Electronic structure of CsPbBr3 with isovalent doping and divacancies: the smallest metal Pb cluster

Abstract

Cesium lead bromide (CsPbBr₃) has attracted considerable attention as a promising candidate for photovoltaic and optoelectronic applications owing to its relatively high defect tolerance. So far, most studies have focused on single vacancy defects while the effect of higher-order divacancy has been overlooked. Here we uncover the mechanism of formation of the Br divacancy (DV_Br), a popular type of defect that usually develops with time. We predict that DV_Br is formed via merging two isolated Br single vacancies (V_Br) and is stabilized in an apical configuration. Owing to the low formation energy of V_Br, resulting in a high population of vacancy, we predict that DV_Br could be common in CsPbBr₃, especially for those samples that are highly radiated or exposed to electric field or Br-poor environment. A single V_Br tends to be stabilized as −1 charged defect (V_Br¹⁻), forming a Pb–Pb dimer, especially in p-doped CsPbBr₃, and possesses an in-gap defective level at 0.53 eV below the bottom of the conduction band.
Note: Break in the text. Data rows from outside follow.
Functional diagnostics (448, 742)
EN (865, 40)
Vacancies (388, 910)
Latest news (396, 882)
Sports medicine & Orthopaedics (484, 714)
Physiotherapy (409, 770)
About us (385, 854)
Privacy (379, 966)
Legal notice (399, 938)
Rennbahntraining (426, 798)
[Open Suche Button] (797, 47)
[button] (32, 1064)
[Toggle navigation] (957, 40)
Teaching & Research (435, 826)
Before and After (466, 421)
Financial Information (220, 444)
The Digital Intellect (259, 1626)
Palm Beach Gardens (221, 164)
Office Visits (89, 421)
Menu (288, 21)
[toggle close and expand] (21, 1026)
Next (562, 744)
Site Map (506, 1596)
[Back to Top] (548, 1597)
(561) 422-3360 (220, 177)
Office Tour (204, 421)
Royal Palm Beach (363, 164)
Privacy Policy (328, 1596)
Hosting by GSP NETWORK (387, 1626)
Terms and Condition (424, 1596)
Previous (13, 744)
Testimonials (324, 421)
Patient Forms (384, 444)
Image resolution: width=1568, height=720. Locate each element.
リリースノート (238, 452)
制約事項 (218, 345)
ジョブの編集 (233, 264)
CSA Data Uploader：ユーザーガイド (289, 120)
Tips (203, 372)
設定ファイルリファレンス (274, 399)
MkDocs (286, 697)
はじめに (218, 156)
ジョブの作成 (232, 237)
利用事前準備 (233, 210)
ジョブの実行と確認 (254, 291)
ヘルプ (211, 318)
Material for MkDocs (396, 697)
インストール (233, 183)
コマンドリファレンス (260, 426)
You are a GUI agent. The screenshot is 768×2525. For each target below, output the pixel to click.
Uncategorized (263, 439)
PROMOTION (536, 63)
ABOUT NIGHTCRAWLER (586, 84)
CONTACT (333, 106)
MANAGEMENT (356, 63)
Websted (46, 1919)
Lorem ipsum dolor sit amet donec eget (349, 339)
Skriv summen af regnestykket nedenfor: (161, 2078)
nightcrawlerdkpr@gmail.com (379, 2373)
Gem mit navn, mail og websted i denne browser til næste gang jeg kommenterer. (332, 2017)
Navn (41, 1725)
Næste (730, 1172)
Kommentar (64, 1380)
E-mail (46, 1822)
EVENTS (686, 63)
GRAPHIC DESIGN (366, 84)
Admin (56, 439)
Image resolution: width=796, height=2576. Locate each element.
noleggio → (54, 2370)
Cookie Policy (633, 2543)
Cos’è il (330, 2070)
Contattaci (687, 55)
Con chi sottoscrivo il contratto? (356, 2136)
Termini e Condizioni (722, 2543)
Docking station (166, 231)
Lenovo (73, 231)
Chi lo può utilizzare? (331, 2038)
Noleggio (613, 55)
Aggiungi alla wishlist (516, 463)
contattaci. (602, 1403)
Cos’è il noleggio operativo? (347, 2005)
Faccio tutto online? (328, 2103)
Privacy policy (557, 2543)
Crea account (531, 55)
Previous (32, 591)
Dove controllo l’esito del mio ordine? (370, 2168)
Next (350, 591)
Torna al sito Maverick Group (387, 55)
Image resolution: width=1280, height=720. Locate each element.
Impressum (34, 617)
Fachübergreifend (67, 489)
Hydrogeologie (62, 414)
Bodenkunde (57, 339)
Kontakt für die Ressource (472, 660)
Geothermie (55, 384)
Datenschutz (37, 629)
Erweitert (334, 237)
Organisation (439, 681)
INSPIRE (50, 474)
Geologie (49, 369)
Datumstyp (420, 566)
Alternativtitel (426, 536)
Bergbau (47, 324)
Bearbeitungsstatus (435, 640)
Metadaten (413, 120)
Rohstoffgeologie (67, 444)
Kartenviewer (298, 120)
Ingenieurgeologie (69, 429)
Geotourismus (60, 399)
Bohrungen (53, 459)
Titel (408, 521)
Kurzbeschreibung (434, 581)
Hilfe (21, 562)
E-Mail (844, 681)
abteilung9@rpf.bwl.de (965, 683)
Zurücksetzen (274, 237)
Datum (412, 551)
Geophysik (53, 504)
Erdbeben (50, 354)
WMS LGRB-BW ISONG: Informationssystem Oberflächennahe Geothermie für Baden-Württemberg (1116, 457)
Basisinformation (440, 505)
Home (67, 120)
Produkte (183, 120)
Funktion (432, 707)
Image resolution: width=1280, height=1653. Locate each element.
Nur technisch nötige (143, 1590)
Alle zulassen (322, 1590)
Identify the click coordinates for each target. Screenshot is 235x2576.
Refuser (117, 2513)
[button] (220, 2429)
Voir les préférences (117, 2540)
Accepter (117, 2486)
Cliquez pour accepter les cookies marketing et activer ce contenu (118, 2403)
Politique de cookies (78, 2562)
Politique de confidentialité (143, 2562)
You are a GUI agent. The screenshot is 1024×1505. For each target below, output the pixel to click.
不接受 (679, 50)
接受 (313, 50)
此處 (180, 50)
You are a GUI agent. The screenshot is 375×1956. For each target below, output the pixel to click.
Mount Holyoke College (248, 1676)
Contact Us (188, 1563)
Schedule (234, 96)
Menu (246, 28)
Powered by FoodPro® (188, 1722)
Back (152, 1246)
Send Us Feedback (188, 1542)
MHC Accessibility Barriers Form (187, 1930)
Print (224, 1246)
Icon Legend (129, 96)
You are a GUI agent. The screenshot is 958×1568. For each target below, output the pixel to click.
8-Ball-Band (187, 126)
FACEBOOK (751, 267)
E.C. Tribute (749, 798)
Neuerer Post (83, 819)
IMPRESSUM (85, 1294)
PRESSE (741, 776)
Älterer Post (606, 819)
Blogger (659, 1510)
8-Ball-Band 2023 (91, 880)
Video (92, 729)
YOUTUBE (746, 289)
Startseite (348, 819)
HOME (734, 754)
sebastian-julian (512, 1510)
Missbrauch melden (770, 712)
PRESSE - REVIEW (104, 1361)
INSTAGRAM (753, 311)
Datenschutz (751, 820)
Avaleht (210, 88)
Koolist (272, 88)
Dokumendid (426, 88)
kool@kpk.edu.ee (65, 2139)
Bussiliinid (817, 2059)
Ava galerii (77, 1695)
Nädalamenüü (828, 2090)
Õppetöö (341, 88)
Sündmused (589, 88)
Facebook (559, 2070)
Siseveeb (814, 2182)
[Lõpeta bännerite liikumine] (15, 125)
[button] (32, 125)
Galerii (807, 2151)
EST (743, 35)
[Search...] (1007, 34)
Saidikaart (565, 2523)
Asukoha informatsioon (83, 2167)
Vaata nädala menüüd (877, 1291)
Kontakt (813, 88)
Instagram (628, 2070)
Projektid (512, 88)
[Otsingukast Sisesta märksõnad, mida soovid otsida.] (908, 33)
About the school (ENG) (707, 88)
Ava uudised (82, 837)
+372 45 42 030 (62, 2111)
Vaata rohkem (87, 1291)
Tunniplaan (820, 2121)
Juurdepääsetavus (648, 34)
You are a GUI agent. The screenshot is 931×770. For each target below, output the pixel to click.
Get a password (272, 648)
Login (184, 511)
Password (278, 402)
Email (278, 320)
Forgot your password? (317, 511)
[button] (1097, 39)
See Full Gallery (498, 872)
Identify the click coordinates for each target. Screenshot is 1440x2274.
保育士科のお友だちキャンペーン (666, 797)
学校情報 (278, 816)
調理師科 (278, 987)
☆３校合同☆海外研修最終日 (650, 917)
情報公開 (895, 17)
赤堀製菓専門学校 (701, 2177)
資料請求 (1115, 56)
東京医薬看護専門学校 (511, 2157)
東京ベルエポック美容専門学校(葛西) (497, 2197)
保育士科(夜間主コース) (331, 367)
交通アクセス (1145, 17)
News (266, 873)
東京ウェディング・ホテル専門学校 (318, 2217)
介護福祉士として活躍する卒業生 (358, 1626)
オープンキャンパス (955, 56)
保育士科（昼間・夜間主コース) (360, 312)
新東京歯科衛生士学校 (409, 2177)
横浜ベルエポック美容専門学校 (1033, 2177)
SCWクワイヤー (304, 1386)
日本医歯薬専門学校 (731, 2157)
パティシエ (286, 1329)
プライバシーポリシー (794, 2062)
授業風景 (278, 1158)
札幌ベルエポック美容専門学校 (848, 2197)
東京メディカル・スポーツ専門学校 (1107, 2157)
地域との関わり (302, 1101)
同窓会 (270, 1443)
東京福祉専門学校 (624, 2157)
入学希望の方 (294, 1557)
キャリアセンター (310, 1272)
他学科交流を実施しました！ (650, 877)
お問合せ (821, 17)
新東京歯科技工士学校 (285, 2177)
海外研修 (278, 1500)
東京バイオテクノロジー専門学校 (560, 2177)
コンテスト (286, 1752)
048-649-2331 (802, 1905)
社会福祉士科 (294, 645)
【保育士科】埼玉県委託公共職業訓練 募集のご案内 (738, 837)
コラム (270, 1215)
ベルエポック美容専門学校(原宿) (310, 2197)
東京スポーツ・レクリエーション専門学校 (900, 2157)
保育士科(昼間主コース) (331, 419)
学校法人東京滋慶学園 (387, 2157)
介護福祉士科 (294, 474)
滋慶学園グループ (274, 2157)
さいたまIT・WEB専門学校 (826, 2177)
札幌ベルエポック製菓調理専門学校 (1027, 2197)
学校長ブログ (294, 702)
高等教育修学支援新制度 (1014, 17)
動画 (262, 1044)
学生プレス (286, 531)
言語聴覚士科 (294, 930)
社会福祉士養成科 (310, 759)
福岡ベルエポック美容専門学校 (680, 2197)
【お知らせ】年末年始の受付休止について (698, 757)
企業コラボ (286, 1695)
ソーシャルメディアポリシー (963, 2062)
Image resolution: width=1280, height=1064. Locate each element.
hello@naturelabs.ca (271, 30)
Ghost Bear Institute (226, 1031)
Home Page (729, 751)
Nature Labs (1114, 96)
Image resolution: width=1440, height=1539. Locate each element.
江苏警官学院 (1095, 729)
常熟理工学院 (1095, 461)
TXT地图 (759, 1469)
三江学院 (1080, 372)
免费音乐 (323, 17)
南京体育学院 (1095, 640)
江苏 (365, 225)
This Pb–Pb dimer would be the smallest metal Pb cluster in CsPbBr₃, and likely in other Pb-based perovskites, and is harmful for light emission because of its deep localized defective level. Fortunately, the number of V_Br¹⁻ could be dropped through V_Br¹⁻ = V_Br⁰ + e⁻ and converted into a begin V_Br⁰ being free of in-gap defect level and an unbound Pb–Pb structure. Each DV_Br is stabilized by a redox charge transfer process via 2V_Br⁰ → V_Br¹⁺ + V_Br¹⁻, and also possesses a deep defect level, similar to V_Br¹⁻. We also demonstrate the ease of forming Cl and I substituent dopants in CsPbBr₃. Our work can inspire further studies on vacancy clusters in other metal halide perovskites.